Begin the copy at the line containing "Task: Tick the Đã Sở Hữu checkbox" in the data below and end it at the line containing "This screenshot has height=868, width=326.", keeping each line exact and leaving out pictures.

STORED DATA Block Start

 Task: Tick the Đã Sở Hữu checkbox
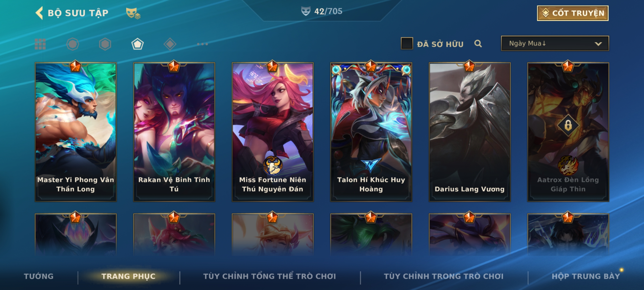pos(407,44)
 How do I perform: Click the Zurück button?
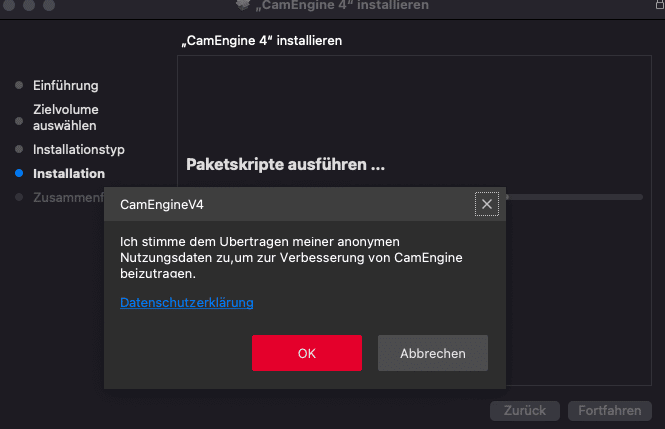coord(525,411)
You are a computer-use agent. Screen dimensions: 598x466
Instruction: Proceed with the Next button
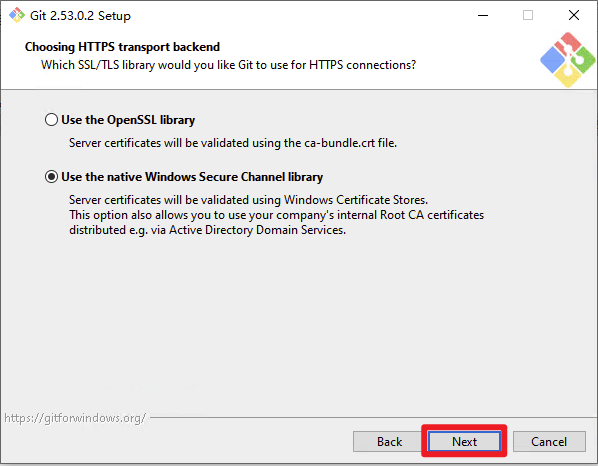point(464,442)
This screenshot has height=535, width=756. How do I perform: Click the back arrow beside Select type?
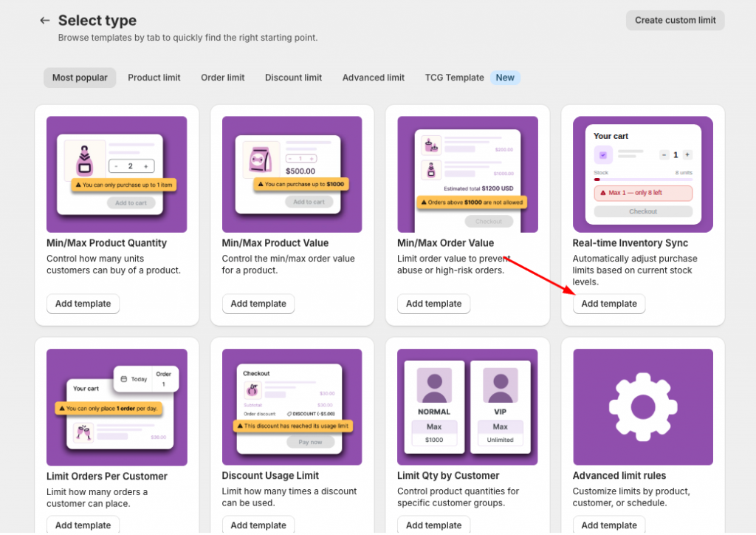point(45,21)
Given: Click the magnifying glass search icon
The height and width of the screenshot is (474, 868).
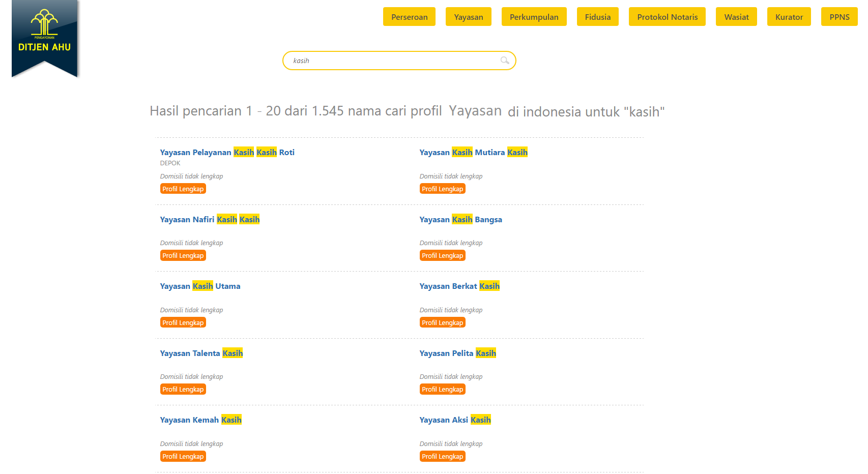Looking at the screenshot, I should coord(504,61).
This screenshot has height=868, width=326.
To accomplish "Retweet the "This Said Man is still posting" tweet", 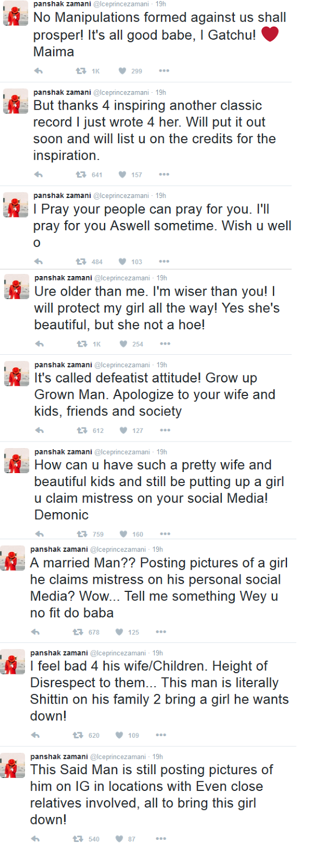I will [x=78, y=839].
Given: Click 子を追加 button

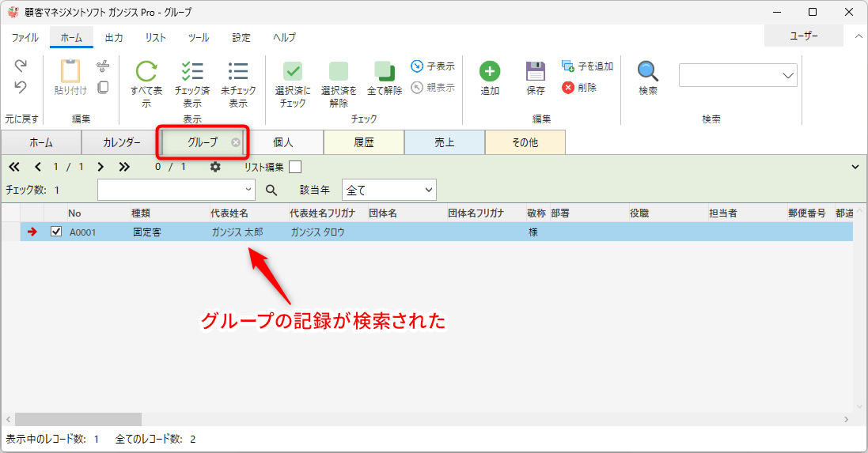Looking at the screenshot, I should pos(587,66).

STORED DATA Block End
STORED DATA Block Start

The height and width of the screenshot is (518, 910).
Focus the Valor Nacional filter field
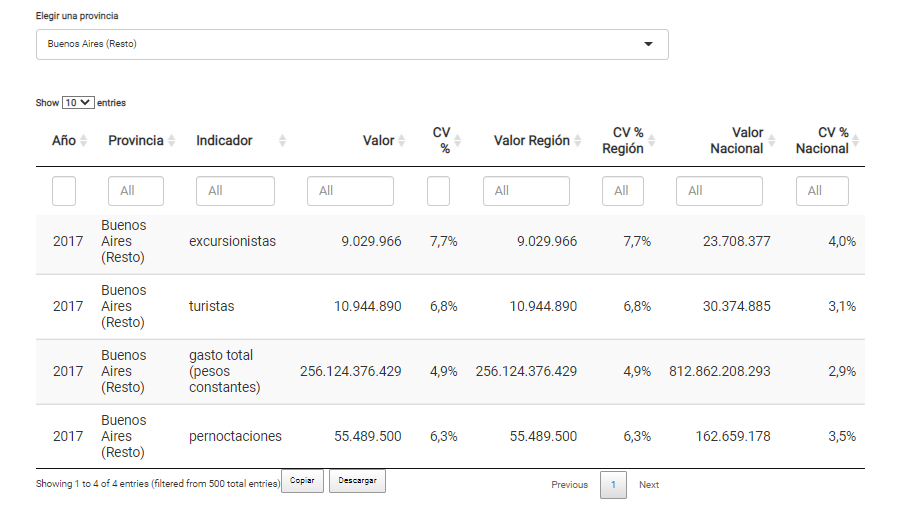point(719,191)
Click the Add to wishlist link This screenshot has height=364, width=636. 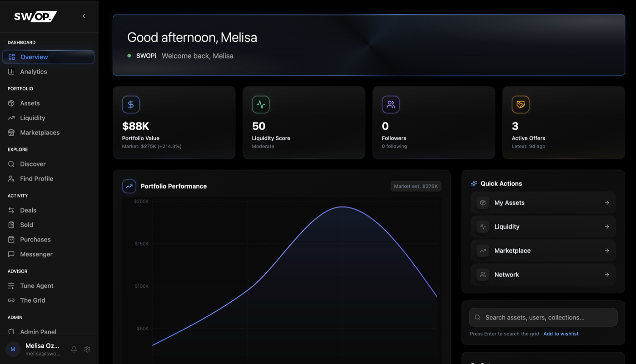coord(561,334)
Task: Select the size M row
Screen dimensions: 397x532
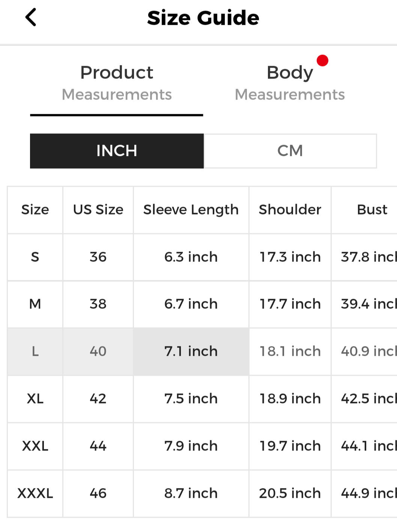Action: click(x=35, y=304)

STORED DATA Block End
STORED DATA Block Start

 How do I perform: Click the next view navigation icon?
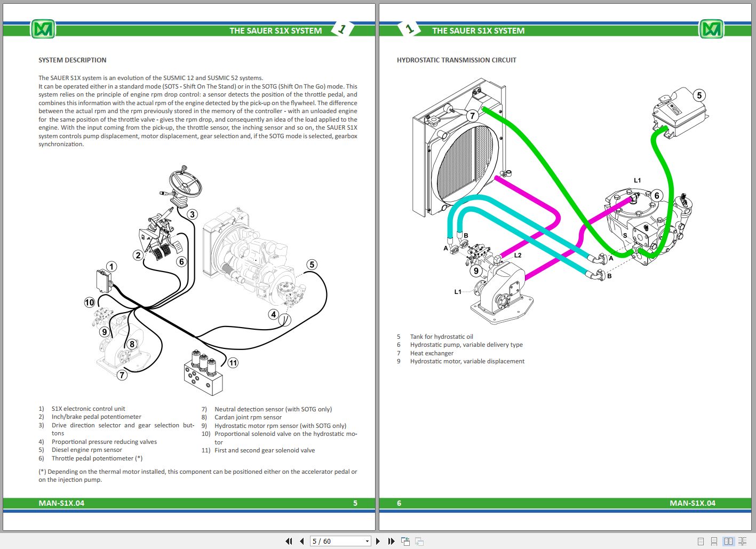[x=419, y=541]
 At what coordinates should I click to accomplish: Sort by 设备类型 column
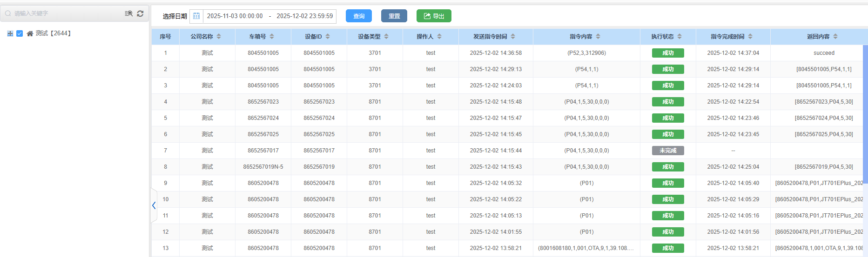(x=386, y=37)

STORED DATA Block End

RESPONSE BELOW:
 Task: Tick the Đã Sở Hữu checkbox
pos(407,44)
 How do I perform: Click the Zurück button?
coord(525,411)
You are a computer-use agent. Screen dimensions: 598x466
Instruction: Proceed with the Next button
point(464,442)
This screenshot has height=535, width=756. How do I perform: Click the back arrow beside Select type?
point(45,21)
Given: Click the magnifying glass search icon
The height and width of the screenshot is (474, 868).
Looking at the screenshot, I should coord(504,61).
This screenshot has height=868, width=326.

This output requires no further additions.